For thirty-seven years, he looked out the windshield and across the engine of an 18 wheeler, traveling all over the U. S. and Canada. We have lived in the same city for over three decades and have two things in common - Catholic High School for Boys and a former neighborhood. Everytime he gets excited he clasp his hands with a clap. But not loud enough to wake anyone. Most people are feigning sleep anyway, in order to avoid the mid-air nighttime snack of pretzels and a glass of water. I think milk and cookies would be more interesting but at this hour, why bother?
This man has loved traveling the country. The joy for his chosen nation is refreshing. The pride he has in his American born children and their success in life is evident. While he has been very successful in returning to Chile, he will come back to the U.S. someday, to stay.
He proudly volunteers his voting record and still remembers his first elections. Even though he is in Chile, he always votes. And being from Arkansas, we share our mutual admiration of Bill and Hillary Clinton. I have a feeling that this "full of life" man makes a contribution wherever he is headed.

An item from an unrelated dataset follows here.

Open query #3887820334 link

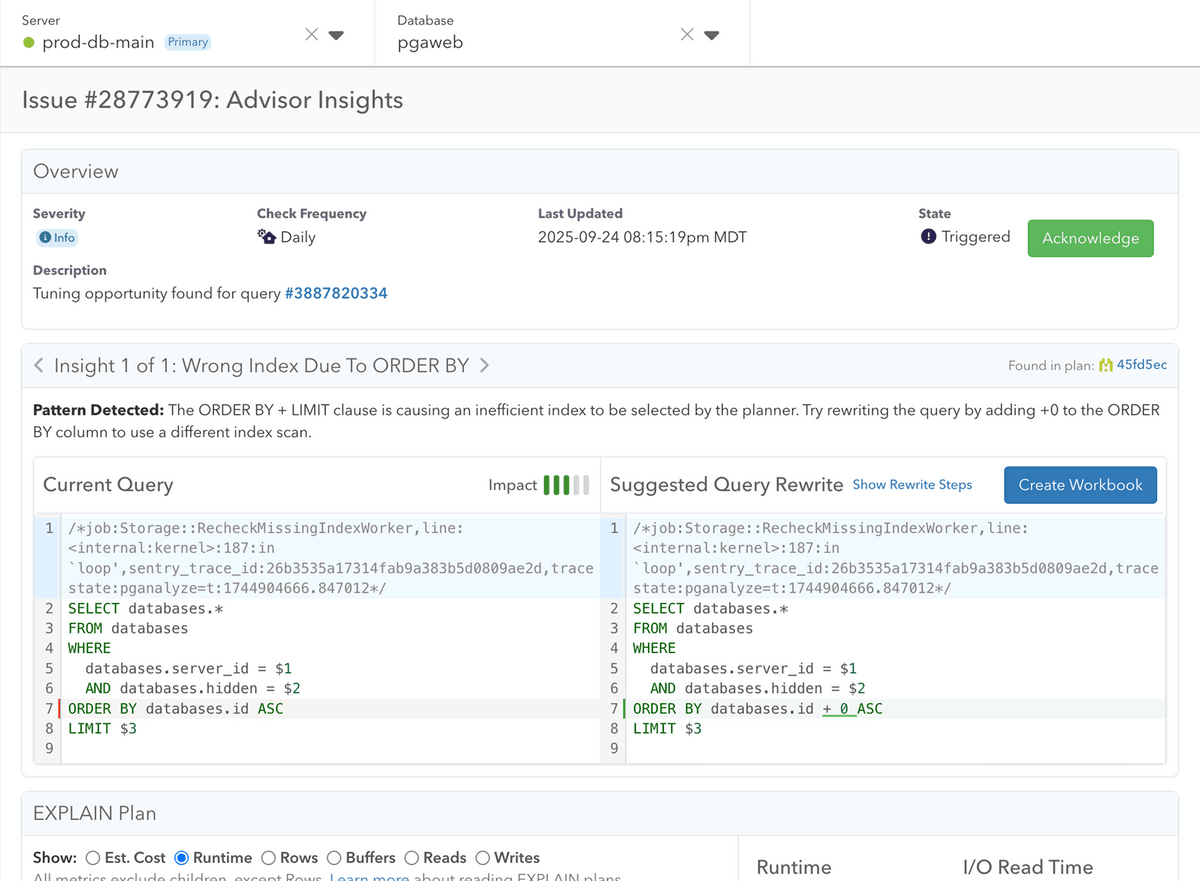(x=336, y=294)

He is excited to be a part of this American Dream.
I couldn't believe my day's good fortune. I began my day in Togo and finished up in Chile. Two men from two different worlds.
Having just returned from the home of news junkies, I am aware of the newest situation along the U.S./Mexico border. I was raised in a border state in a different time. I went to school with children who were from Cuba and Mexico. I do remember names. There are so many sides of this issue and I'm not an expert in any area.

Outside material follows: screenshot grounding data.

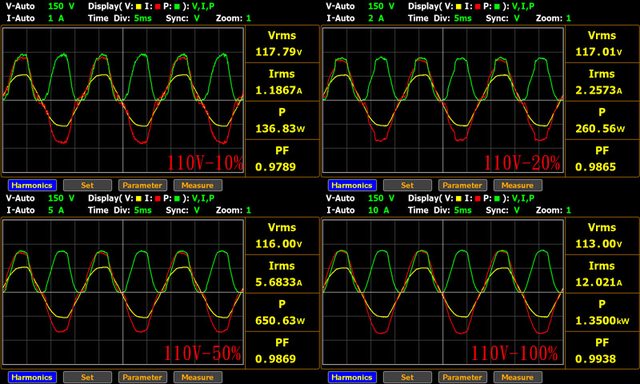Open Parameter in the 110V-50% panel

point(142,377)
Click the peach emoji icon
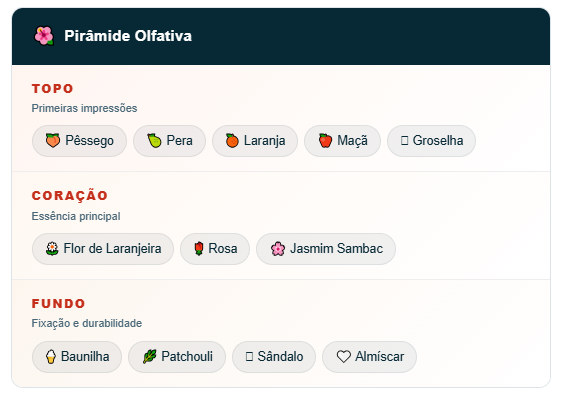565x397 pixels. point(53,140)
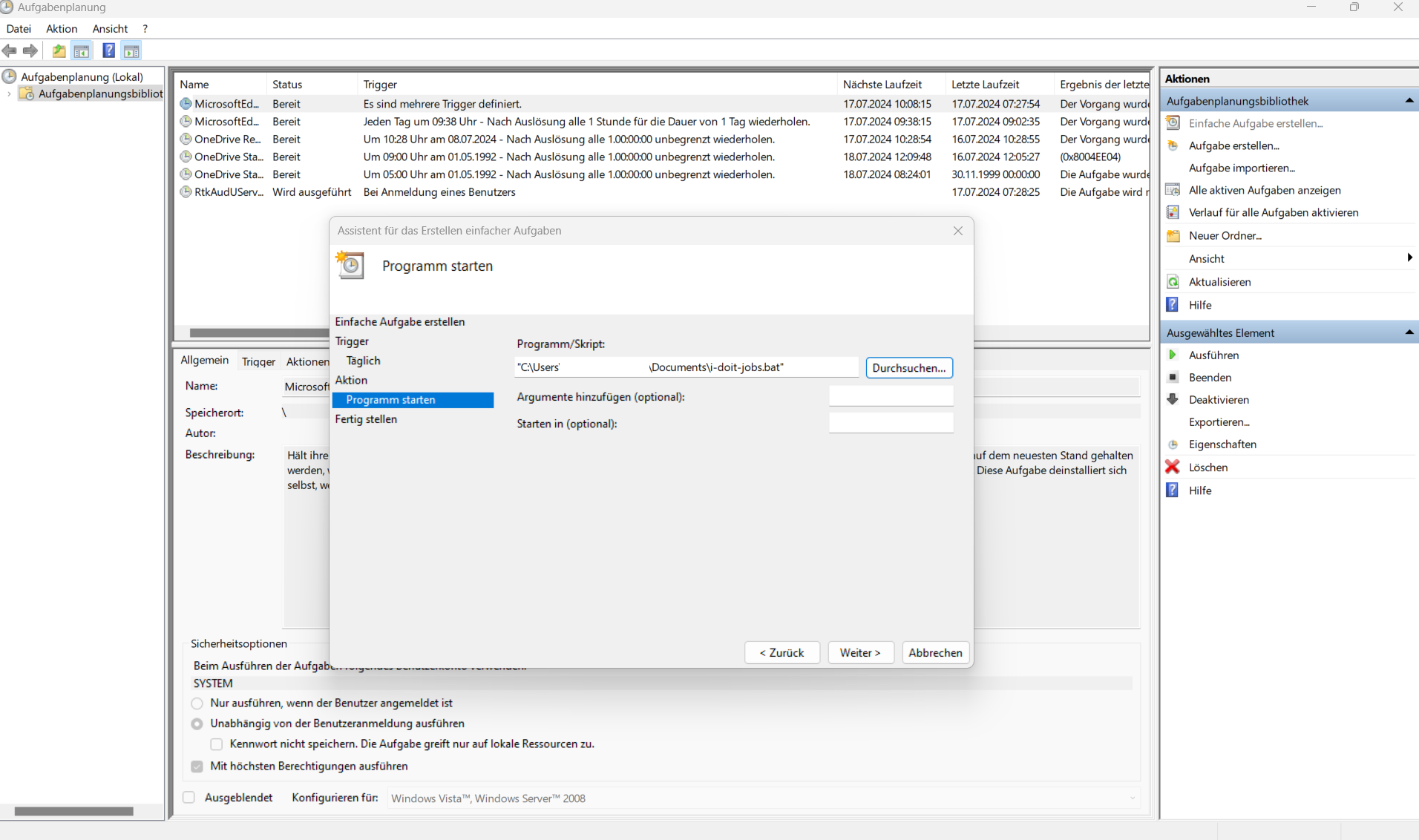The width and height of the screenshot is (1419, 840).
Task: Click the Aktualisieren refresh icon
Action: pyautogui.click(x=1173, y=282)
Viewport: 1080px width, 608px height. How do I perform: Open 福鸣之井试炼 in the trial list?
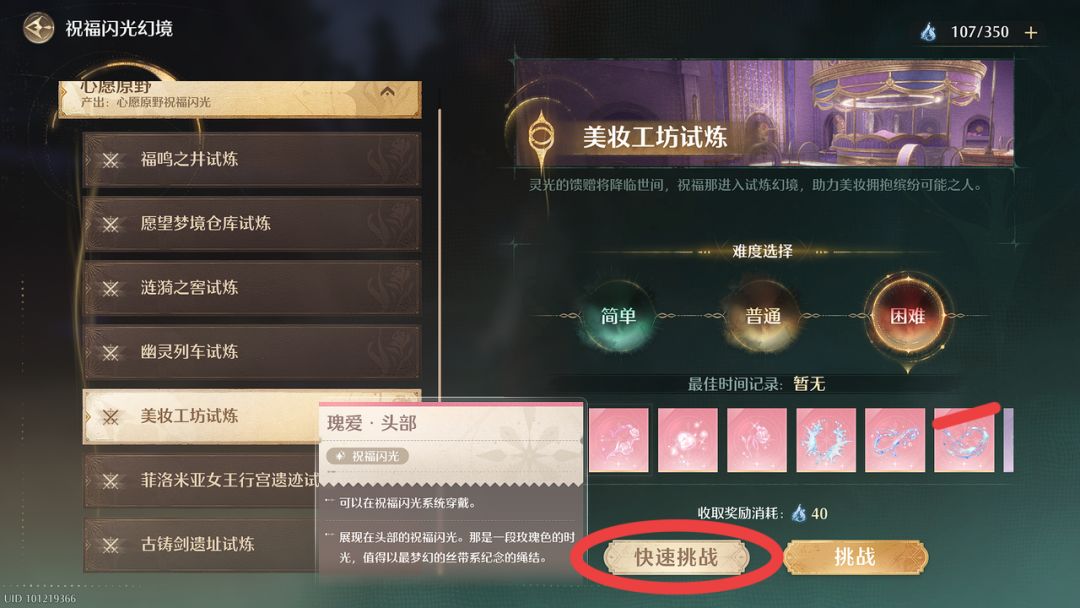(251, 160)
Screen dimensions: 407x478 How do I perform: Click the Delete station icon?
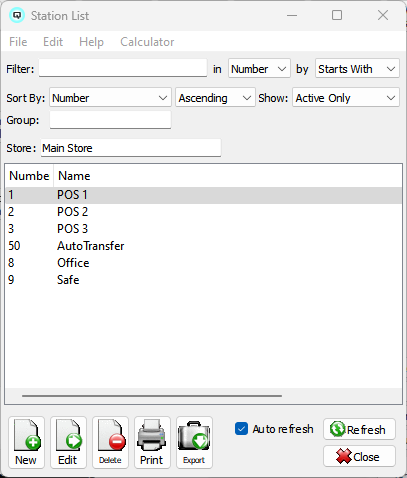(110, 442)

I cannot see another city from my kitchen window. Only the house to my east. I know these neighbors. If I walk into my kitchen in the middle of the night, their motion light shines into my house for a few seconds. Another lot backs up, adjacent to the east. I can see a ceramic dog on their window sill in the kitchen, over the sink. There are no blinds. I only know these neighbors have a yippy dog.

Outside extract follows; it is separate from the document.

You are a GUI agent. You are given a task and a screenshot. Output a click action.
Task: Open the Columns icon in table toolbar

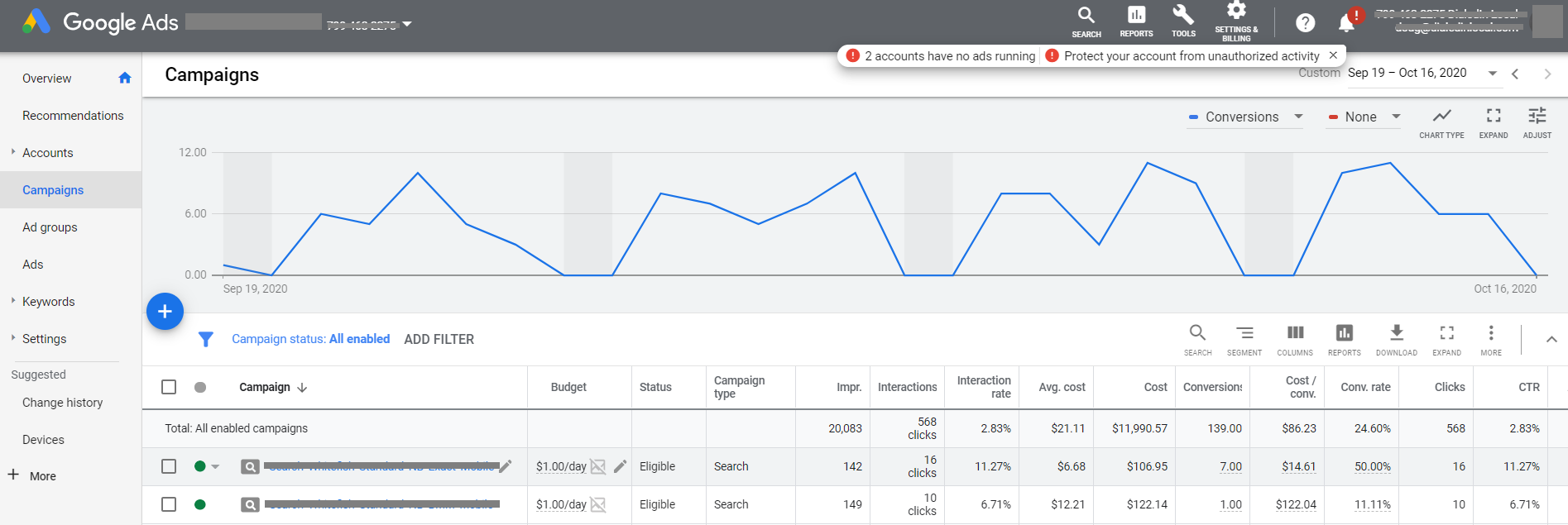click(1295, 338)
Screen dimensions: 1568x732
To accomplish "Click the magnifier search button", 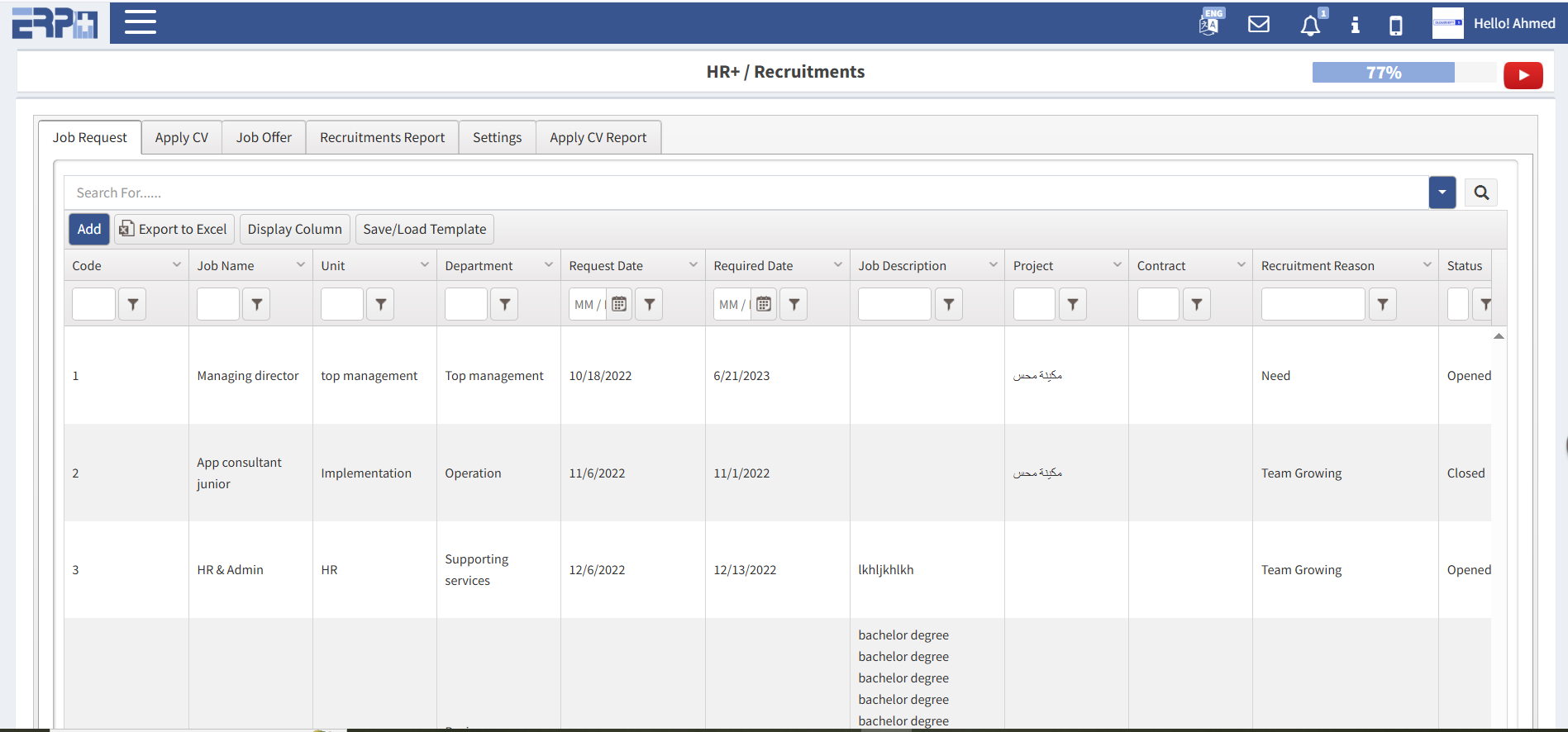I will (x=1480, y=193).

As a mother, I have done a lot of thinking about what it would take to put my child on a bus, alone. What the living conditions would be like to send all my hopes and dreams with my precious eight year old. The trust I would give to another person. The hope I would place in any information. The money I would save to buy the possibility. The time invested in planning, praying, preparing. The nerves of steel for a selfless mother to push a crying child on the bus, not knowing. As a parent, always trying to do the absolute best thing for our child.
No matter the politics, these are precious children. Even in keeping the laws of the land, we must first protect these children. They have not been thrown away but sent on a hopeful journey. However we feel about the situation, while they are our guests, we must treat them as we would our own.
Oh say, can't you see? How a mother could look through a fence and see a wonderful life on the other side. Just backyard neighbors.
'Good fences make good neighbours.'...
'Why do they they make good neighbours?...
Before I built a wall I'd ask to know
What I was walling in or walling out,
And to whom I was like to give offence.